Special precautions must also be taken with food. If you are packing a lunch, make certain you keep it in a cool place. Mayonnaise, for example, can turn toxic in only a few hours if not kept cool. This is true of many other foods (especially those which contain egg, milk, and meat products). Food poisoning in the form of Botulism or Ptomaine is not a pleasant experience and is most prevalent during hot summer months. Food poisoning is caused by ingesting food that contains toxic substances produced by bacteria. These toxins are some of the most potent poisons known and can severely damage nerves and muscles (because these toxins cause nerve damage, they’re called neurotoxins). Other food borne toxins include Staphylococcal, Hemorrhagic colitis (caused by E. coli), and Clostridium perfringens. Even minute amounts of these toxins entering the body by ingestion, inhalation, or absorption through the eye or a break in the skin can cause serious illness. If it is apparent a person is acutely affected, they should be taken to the hospital immediately. Attention must be given to workplace housekeeping, hygiene, and sanitation issues.

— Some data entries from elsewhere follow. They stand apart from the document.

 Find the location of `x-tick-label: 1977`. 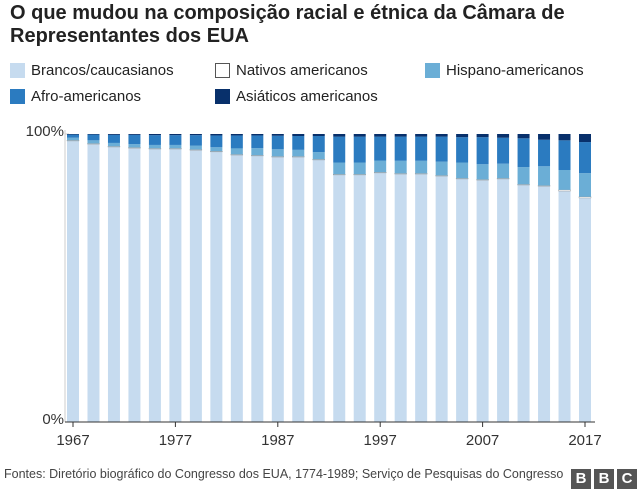

x-tick-label: 1977 is located at coordinates (176, 440).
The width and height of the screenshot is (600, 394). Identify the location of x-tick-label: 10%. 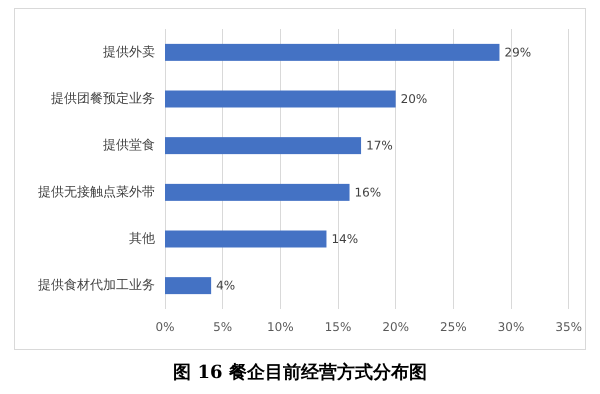
(280, 327).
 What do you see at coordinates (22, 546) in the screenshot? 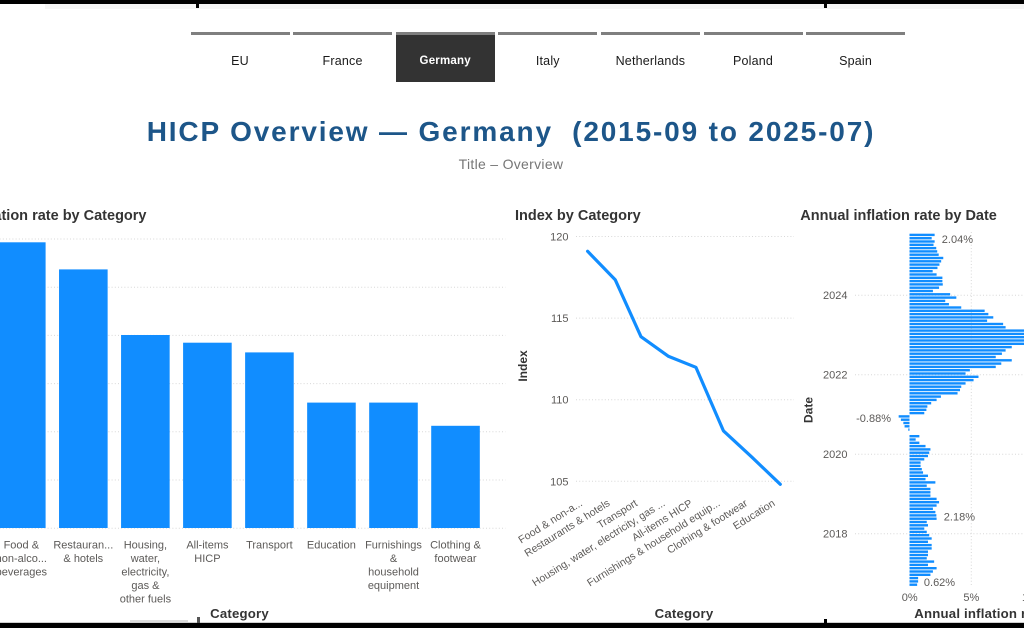
I see `svg-text: Food &` at bounding box center [22, 546].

There are many real Pathogen-related health hazards associated with insect bites. The transfer of viruses and bacteria by bloodsucking insects can cause disease. Some of the bloodsuckers are: Mosquitoes, ticks, fleas, and bed-bugs. Some of the more serious diseases they can transfer are Lyme’s Disease, Malaria, Bubonic Plague, Yellow Fever, and Rocky Mountain Spotted Fever, to name just a few. Standing puddles of stagnant water are breeding grounds for these insects. Again, good housekeeping measures are required to keep insects, rodents, or other vermin who are attracted to rubbish, away from the work-place.
Conclusion: It is impossible to avoid contact with all Pathogenic organisms because they exist literally by the millions. What is possible is to be aware of their presence and knowledgeable of the environments they prefer and to understand the processes required to avoid contact, contamination, and infection. Everyone who follows these safety guidelines is doing their part in helping to keep the workplace as Pathogen-free as possible.